Far from solipsistic, work like Khan’s touches on the heart of the matter, the mysterious, unknowable part of the cycle, where art—even when underpinned by clear social or ethical commitments—transcends documenting things as they are or proposing new civic possibilities. This reminder of indeterminacy is crucial in an exhibition like the Sharjah Biennial that operates so strongly in the mode of assertion. Indeed, SB15 has no patience for biennial fatigue: It’s enormous by intention, following Enwezor’s contention that mega-exhibitions, if done well, can do work that museums cannot or will not, never mind the gripes of opening-week parachute visitors hurrying to the next destination on the circuit. It is also nonwhite, for lack of a better term, without apology. Every artist expresses a subject position within Enwezor’s “postcolonial constellation,” and if you miss white Euro-American perspectives, you are welcome to seek them elsewhere. These remain important grounds to stake out given the persistent power dynamics of the art world. They distinguish Sharjah from other Global South art hubs (including those in the Gulf region) where the choices made by governments, institutions, and collectors still betray a desire for Western validation—despite today’s accelerating geopolitical fracturing.

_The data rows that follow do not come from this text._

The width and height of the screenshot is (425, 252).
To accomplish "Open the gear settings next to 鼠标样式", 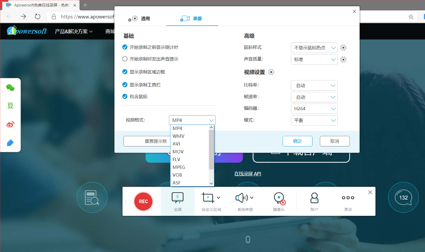I will coord(343,47).
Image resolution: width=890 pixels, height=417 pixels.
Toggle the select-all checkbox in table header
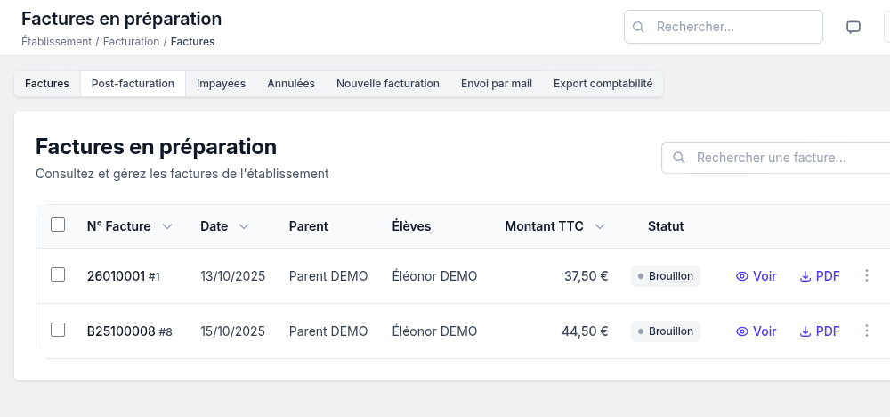click(x=58, y=225)
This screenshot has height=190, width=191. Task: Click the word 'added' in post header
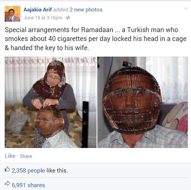pos(61,10)
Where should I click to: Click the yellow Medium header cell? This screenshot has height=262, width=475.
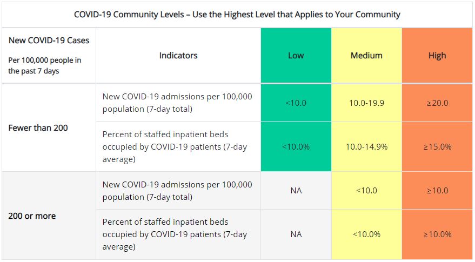(x=366, y=56)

Comments on successive Sharjah Biennials tend to split along two lines, and SB15 is no exception. Critics highlight the restrictive conditions that prevail in the United Arab Emirates—autocracy, threadbare workers’ rights, conservative social mores, the prohibition of homosexuality—and the way these limit the show. Others are full of praise for precisely how the biennial, and Al Qasimi in particular, navigates these shoals, pushing the envelope on various fronts through indirection. Neither outlook is wrong. The political and social conditions are known, though far from unique to the UAE. The 2011 ouster of Jack Persekian, the biennial’s director at the time, following the ill-advised installation near a mosque of a work by Mustapha Benfodil featuring mannequins wearing sexual and anti-religious slogans, is a matter of record. Even this year, I heard about a video work from which a section involving bare breasts had been trimmed. (Asked to comment, the biennial press office said: “Videos were edited prior to presentation in the Biennial, but given the number of works involved, we can’t confirm what specific edits were made.”) Yet SB15 is replete with serious art with critical political themes, including feminist work and projects by queer artists. In a time of mounting illiberalism infecting cultural policy worldwide, Sharjah is neither the antidote nor the worst offender.

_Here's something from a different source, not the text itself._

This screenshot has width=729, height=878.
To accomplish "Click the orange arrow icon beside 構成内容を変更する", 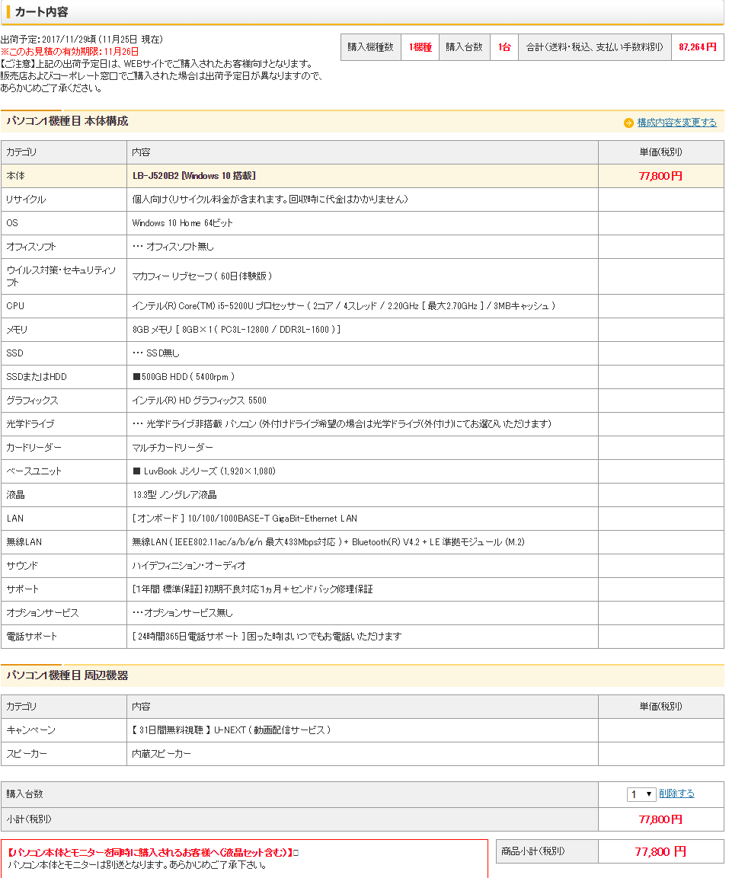I will 628,123.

One of the hardest contradictions to bridge, in my view, is between, on the one hand, the humanistic approach advocated by the biennial (and the foundation’s projects in general) and, on the other, the UAE’s nationality laws, which put citizenship nearly out of reach for the people of non-Emirati origin who compose the vast bulk of the population, making their status contingent on their labor. Perhaps this context lends an extra edge to the showing of works such as Prajakta Potnis’s multimedia Cracks in the Master’s House, 2021–22, which includes recordings of domestic workers in India expressing the toll of their labor and describing their dreams. At the same time, local non-Emiratis have agency in SB15, whether in the project team or through collaborations: For example, Bahar Behbahani’s Garden of Desire, 2023, includes a miniature garden and irrigation system that Behbahani developed together with local botanists and an Emirati agricultural engineer and maintained by South Asian gardeners with whom she connected while installing the work. As elsewhere, local laws and politics inform and inflect the Sharjah Biennial. But its influence in a multipolar cultural landscape and its value as a partner to serious institutions and artists across the “postcolonial constellation” are beyond doubt.
The Sharjah Biennial is on view through June 11.
Siddhartha Mitter is a writer based in New York.